Welcome to another edition of Around with Randall, your weekly podcast for making your nonprofit more effective for your community. And here is your host, the CEO and founder of Hallett Philanthropy, Randall Hallett.
I'm so excited that you would take a few minutes of your day to join me, Randall, on this edition of around with Randall. Today we talk about and try to tackle one of the most sensitive, if done incorrectly, critical issues. That's probably under discussed and really getting into the ethics of something that I think we take for granted but probably don't spend enough time discussing.
And that's the issues of donor recognition. And I'm not talking about your annual report. I'm not talking about, you know, names on a wall, per se, talking about higher levels and the challenges that come when donors expect certain things. And or we're not smart about how we offer the recognition, the stewardship that comes about. Why is this important?
Well, we know that today's donors are far more sophisticated than they were 20 years ago. They are looking at what they give as an investment. What's the ROI? What's the impact of the gift that we're looking to give or to, to, to make a part of our if you're the donor, they're like they particularly at higher levels come with specific expectations at times.
Also because of the lessening number of donors we've talked about, this seems like almost every podcast where below 46% of households making a gift more people or more dollars coming for fewer people, there's an immense increase in competition for those high level donors, which if an organization is not careful, they let that competition overwrite, overwhelm, what the processes should be to make those determinations.
The other thing is, is that this is incredibly nuanced. It's not as straightforward. And we'll talk a little bit more about this in a moment of having gift acceptance policy that just ironclad puts a dollar figure on how we name something and endowed chair or a, a part of a building or building itself or a room. As philanthropy has become more competitive organizations and even into, I'll call it, governmental entities have come up with creative ways of creating recognition.

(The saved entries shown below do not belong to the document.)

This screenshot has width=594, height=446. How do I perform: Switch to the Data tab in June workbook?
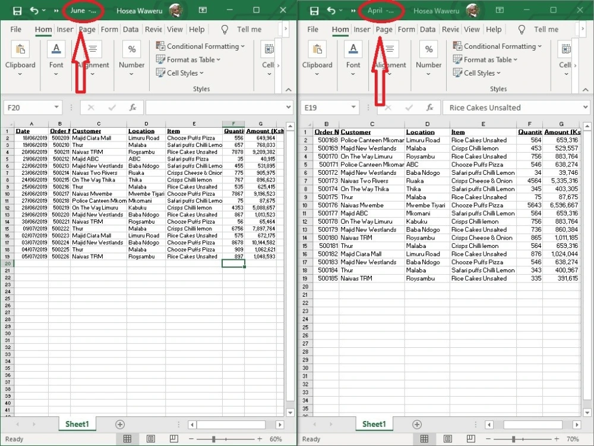(130, 29)
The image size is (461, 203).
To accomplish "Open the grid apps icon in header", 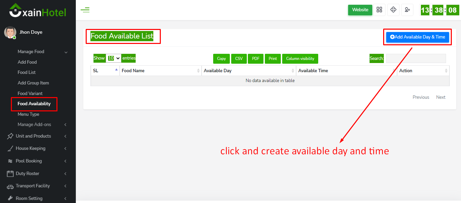I will tap(379, 10).
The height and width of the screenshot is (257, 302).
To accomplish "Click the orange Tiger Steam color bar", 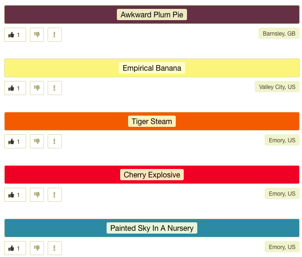I will (152, 121).
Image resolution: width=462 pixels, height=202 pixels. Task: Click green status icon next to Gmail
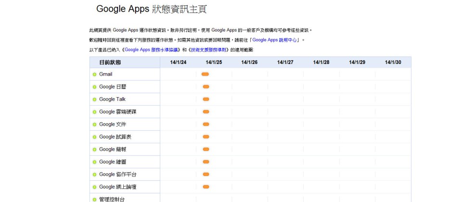(x=94, y=75)
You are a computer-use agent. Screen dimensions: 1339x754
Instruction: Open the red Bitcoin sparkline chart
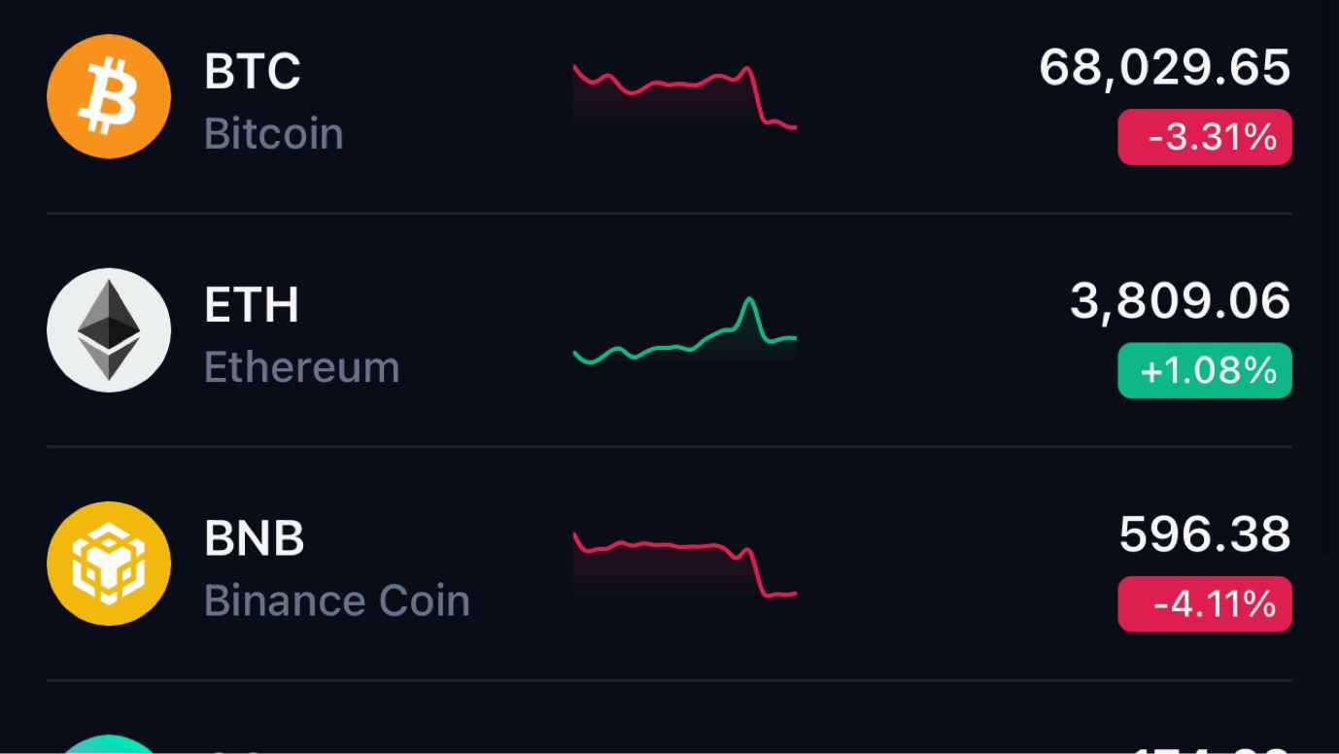pos(685,96)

I'll use one example, and that's why it's nuanced. Several states over the past ten years have incentivized chairs by saying, if you give a certain amount, the state will match the other half, or do they get the full recognition for that? It's not as clear cut as we might think. And all of this gets down to how do we do this in the right way?
So let's start, as we always do with our theory, with our philosophical big picture. We have a lot of competing interests in our in our nonprofit particular and leadership that are deeply engaged should be shouldn't be with this particular subject. You think about a board who has hopefully a long term vision of this, an executive team who's trying not only to have a long term vision to take the CEO, but also tactically that year.

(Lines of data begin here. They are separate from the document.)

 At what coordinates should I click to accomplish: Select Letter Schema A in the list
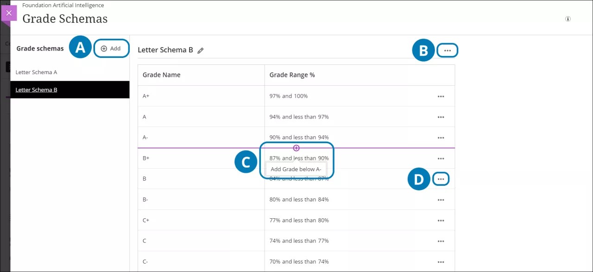pyautogui.click(x=37, y=72)
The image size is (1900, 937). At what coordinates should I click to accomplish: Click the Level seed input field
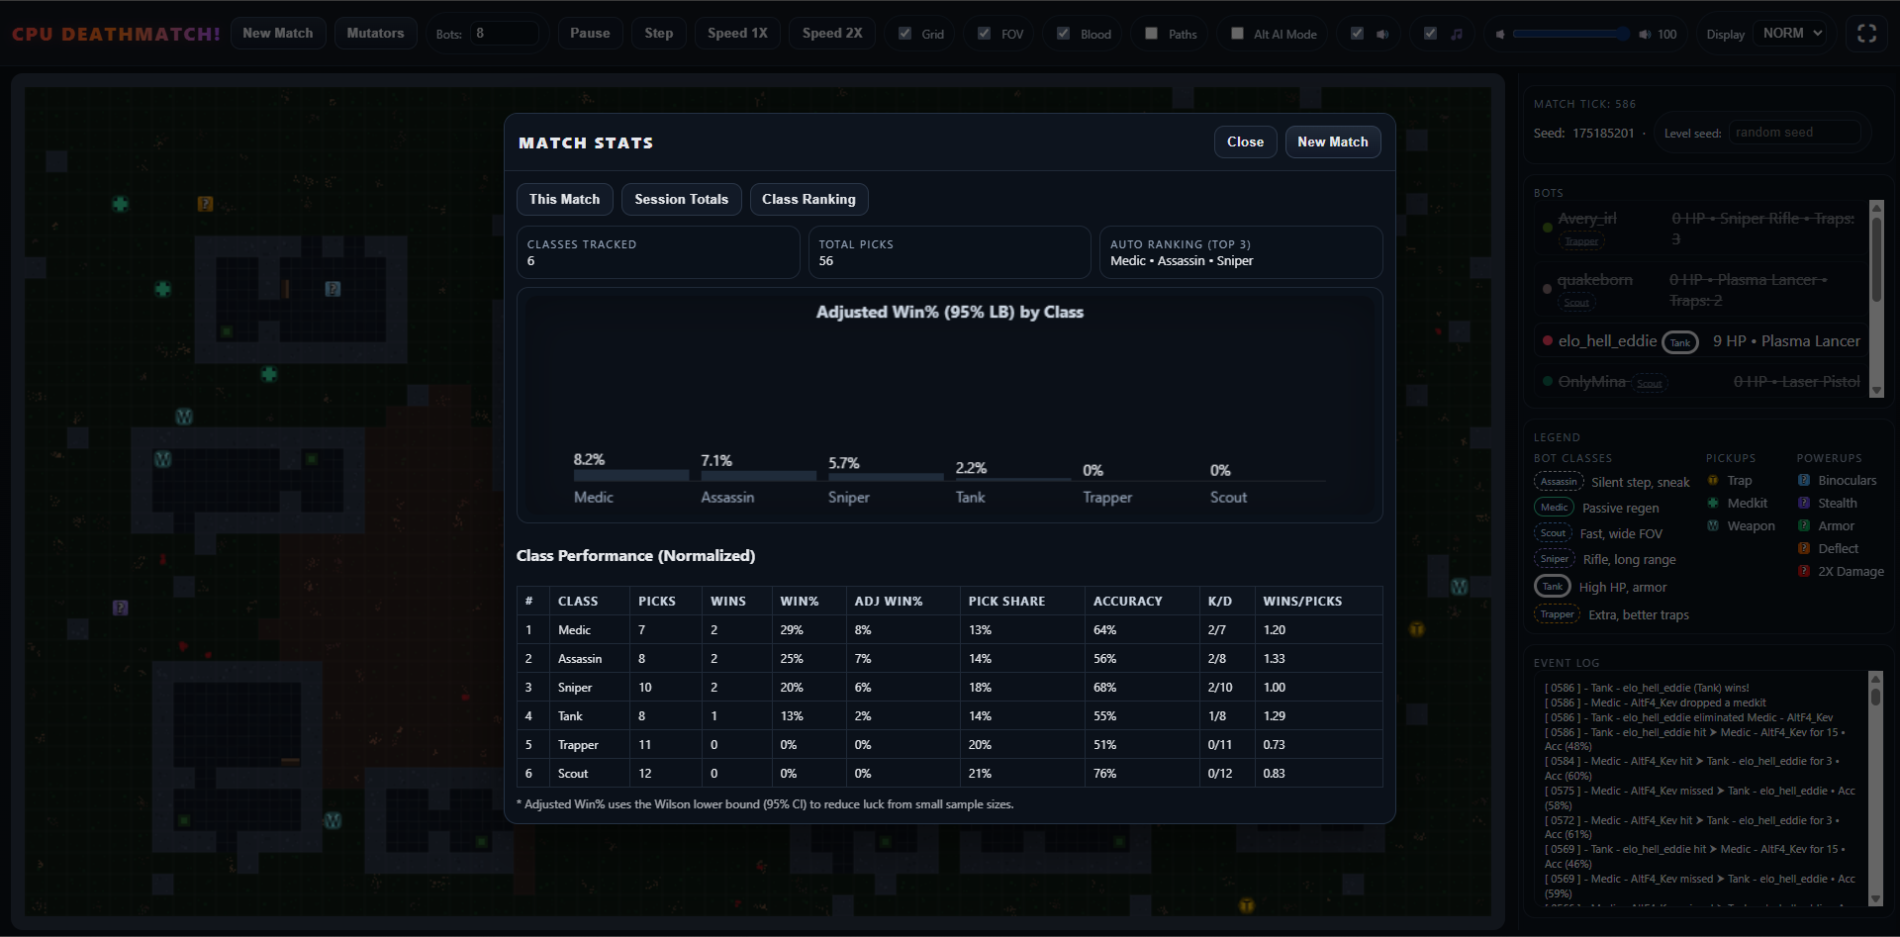point(1795,133)
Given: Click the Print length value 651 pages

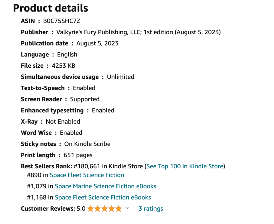Looking at the screenshot, I should [78, 155].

And then in addition to that, with gift officers and foundation advancing staff to open offices, foundations, whatever you are as a fundraising entity or or department that wants certain things because they're trying to make numbers. The second thing is, is that when we talk about these influences, certain organizations can offer certain things that others can't. A couple of examples.
College athletics, which I seem to think is less and less philanthropic. Non profit oriented. Another story for another day may offer tickets or access to tickets. Health care may offer some type of a stewardship program around access. Education may give honorary degrees. All of this is to say that other nonprofits policies, recognition standards affect the donors perspective of the norm of what they expect when maybe they intersect with you.
And so the ability for you to have this defined is critically important. The first part of the true ethical is that is that or the excuse me, the theoretical is the true ethics that are involved in here. The first thing that I think is important to mention is as a donor, sometimes, even if the gift is incredible, can and do cause what I think of as mission drift all of a sudden something that we may not want to do because someone's largesse, maybe they're an important name in the community.
We get to tie their name to us, and it's not quite what our strategy or strategic plan is. They make the gift, and all of a sudden we start doing something that we hadn't intended, that we didn't need, may not be aligned with exactly what we should be doing. What this does is it causes this drift in institutional strategy.
Now, there's a real conundrum here with this. You've heard me talk about, and I advocate and teach that we need to spend more time talking about passion and not our passion as a nonprofit or the org or the employees of the nonprofit, but of the donor. How do we find out what their passion is? But the key is the next sentence that I usually utter.
We don't spend enough time talking about this, and it applies directly to this idea of mission drift. They have a passion for X. How do we tie that into what we want to do? I'll give you a practical example. I have a client that we're working with. We're trying to figure out how to build the right case. And they're testing this case, a case that they wanted or thought might be, well-received by the community.
It turned out that it's not. I've now in the in the conversation about how do we identify what's inside the organization so we can better understand how to make that connection with our donors or their donors when they have those gift officers, have those conversations. And there's a disconnect here because the executive team saying, well, we need this.
And I keep saying, I understand that, but your donors don't want to fund it. So can we find a way to turn this around where we go talk to them about what their passion is, those donors, but have a really defined strategy around what we're trying to accomplish so we can tie them back into this. And then that leads into more proper recognition, because we're not just taking money for the size or the bottom line or whatever.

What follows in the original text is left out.